**WRITTEN INSTRUCTION**
Please identify every line in the listing that contains the string "github" and copy each of those lines.

>> BEGIN

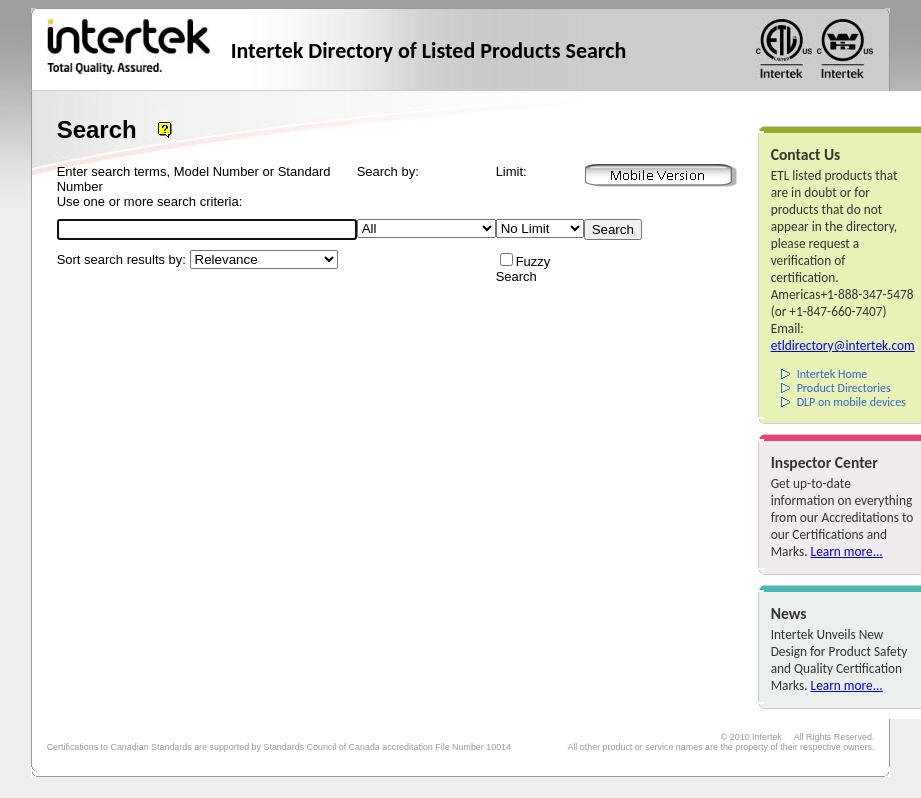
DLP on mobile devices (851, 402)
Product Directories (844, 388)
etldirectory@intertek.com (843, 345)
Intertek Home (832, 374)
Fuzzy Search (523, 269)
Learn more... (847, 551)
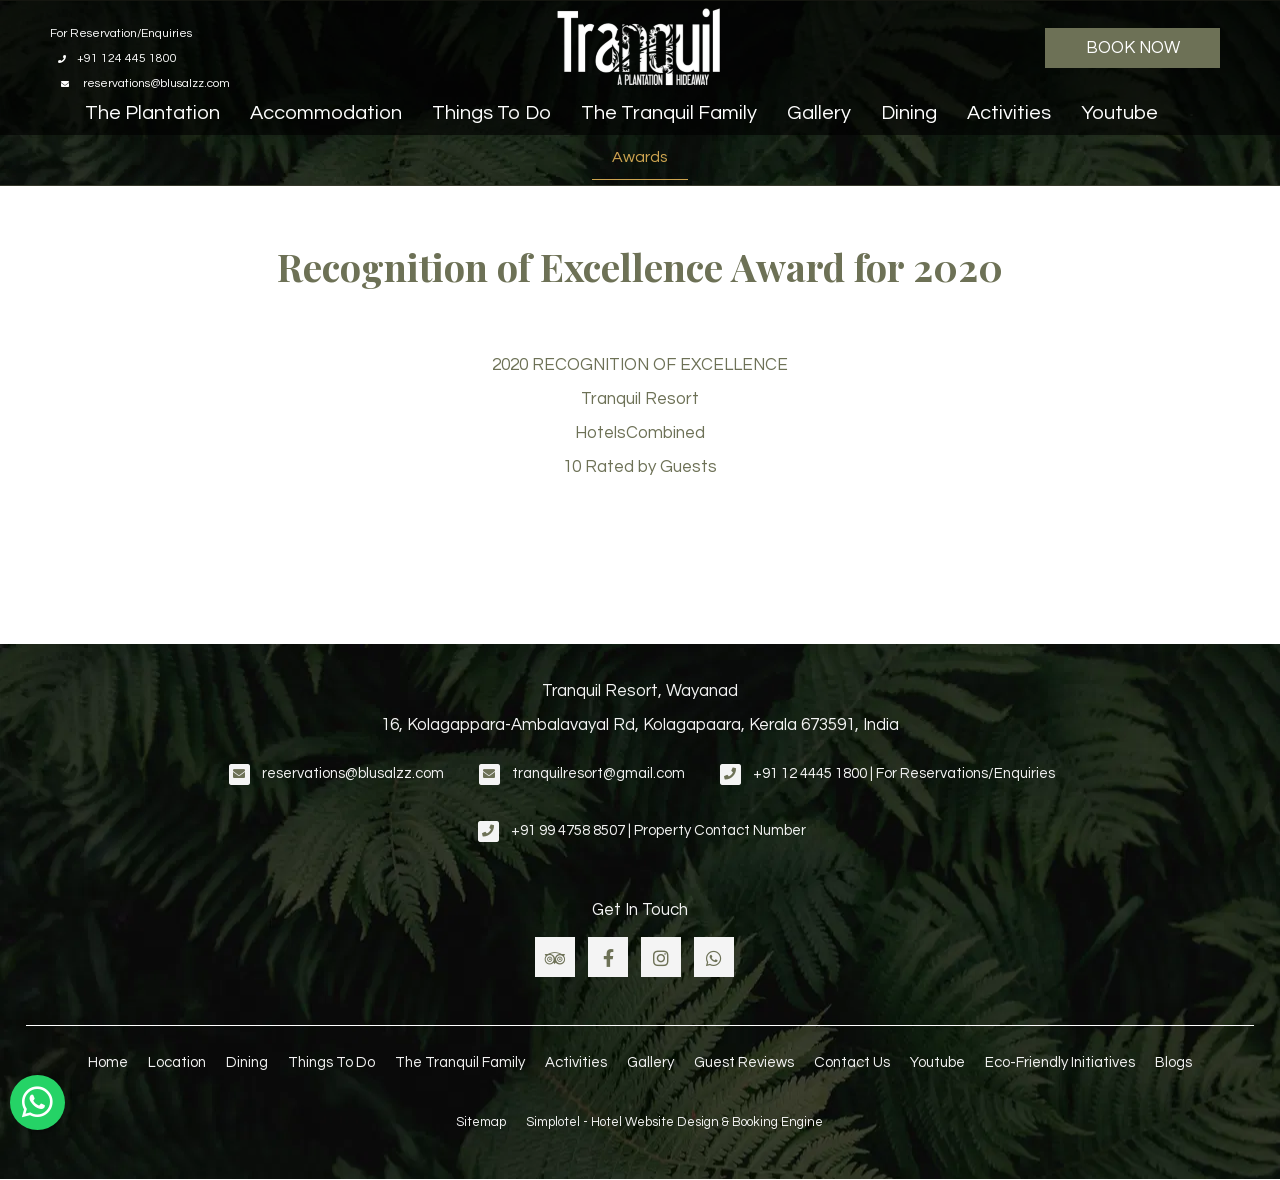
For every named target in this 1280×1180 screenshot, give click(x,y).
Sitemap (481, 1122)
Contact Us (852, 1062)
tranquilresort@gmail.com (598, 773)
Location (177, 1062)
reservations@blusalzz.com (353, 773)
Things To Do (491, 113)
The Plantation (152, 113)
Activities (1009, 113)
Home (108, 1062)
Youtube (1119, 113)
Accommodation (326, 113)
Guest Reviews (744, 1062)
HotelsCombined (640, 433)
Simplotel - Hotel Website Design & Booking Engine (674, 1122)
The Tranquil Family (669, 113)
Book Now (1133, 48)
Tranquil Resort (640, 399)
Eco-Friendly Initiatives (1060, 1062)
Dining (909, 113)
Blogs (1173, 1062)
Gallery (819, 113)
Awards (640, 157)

>> END
>> BEGIN

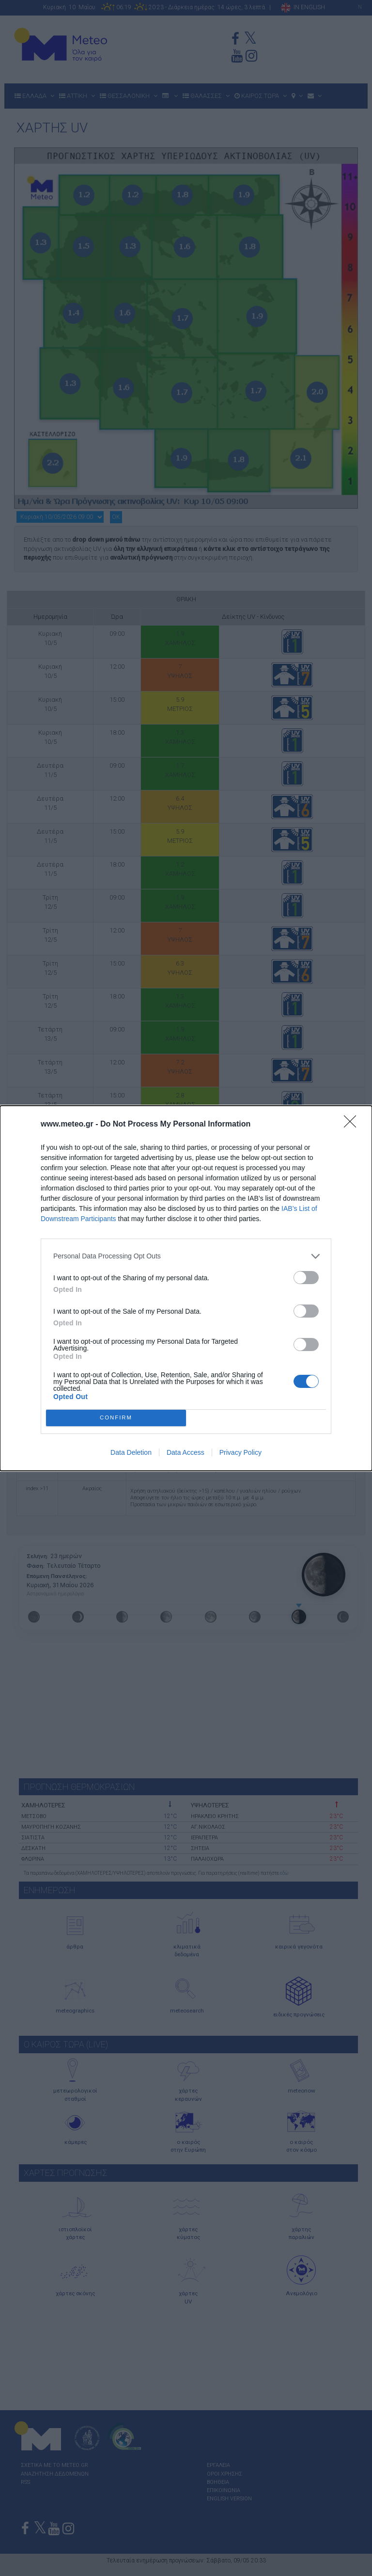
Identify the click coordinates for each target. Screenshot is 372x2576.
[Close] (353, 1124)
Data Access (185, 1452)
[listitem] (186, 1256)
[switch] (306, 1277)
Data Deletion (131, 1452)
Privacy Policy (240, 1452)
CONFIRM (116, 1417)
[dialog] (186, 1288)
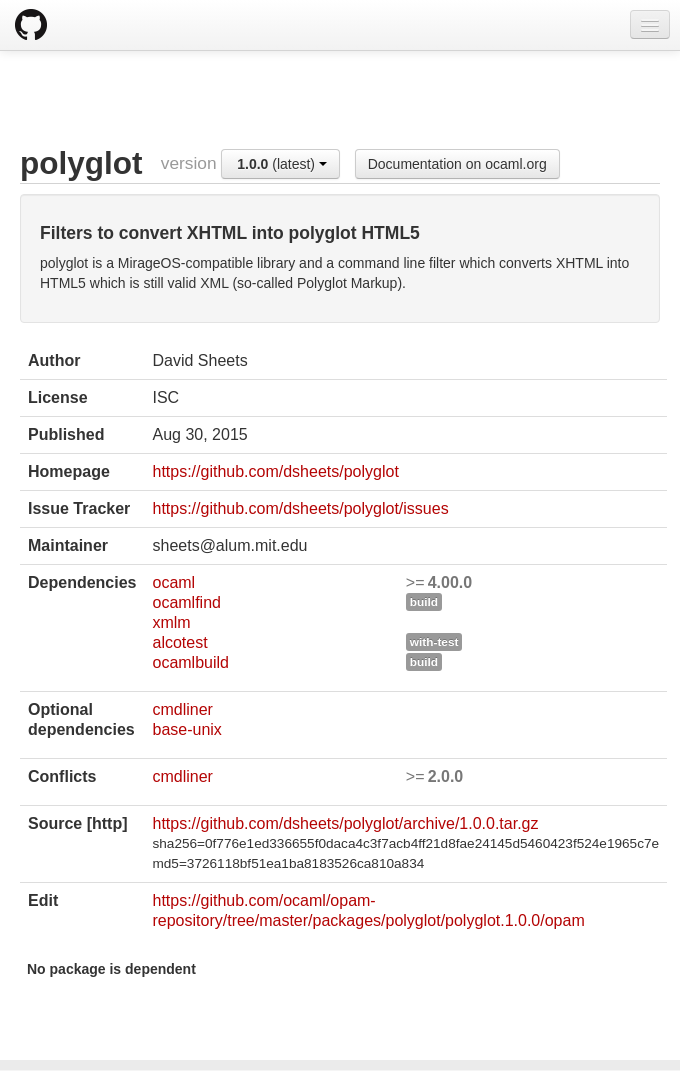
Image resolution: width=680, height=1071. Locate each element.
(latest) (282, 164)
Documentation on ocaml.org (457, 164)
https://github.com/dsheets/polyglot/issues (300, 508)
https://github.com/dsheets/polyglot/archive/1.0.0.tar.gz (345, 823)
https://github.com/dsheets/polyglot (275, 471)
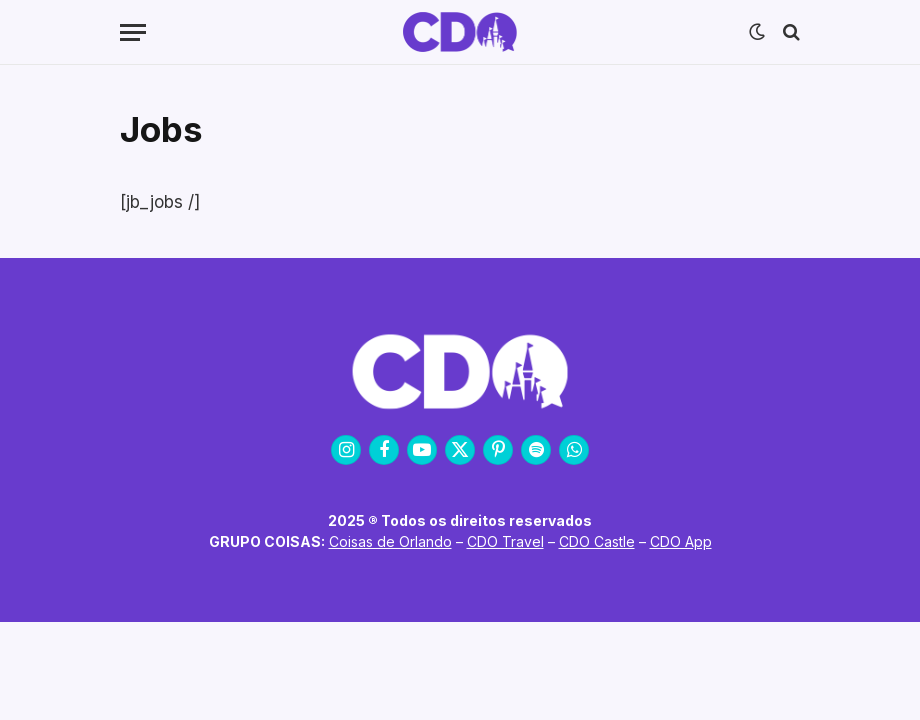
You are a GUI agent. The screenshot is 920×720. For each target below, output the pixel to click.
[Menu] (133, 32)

>> END

**REPLY TO THE EXERCISE**
https://github.com/dsheets/polyglot/issues (300, 508)
https://github.com/dsheets/polyglot/archive/1.0.0.tar.gz (345, 823)
https://github.com/dsheets/polyglot (275, 471)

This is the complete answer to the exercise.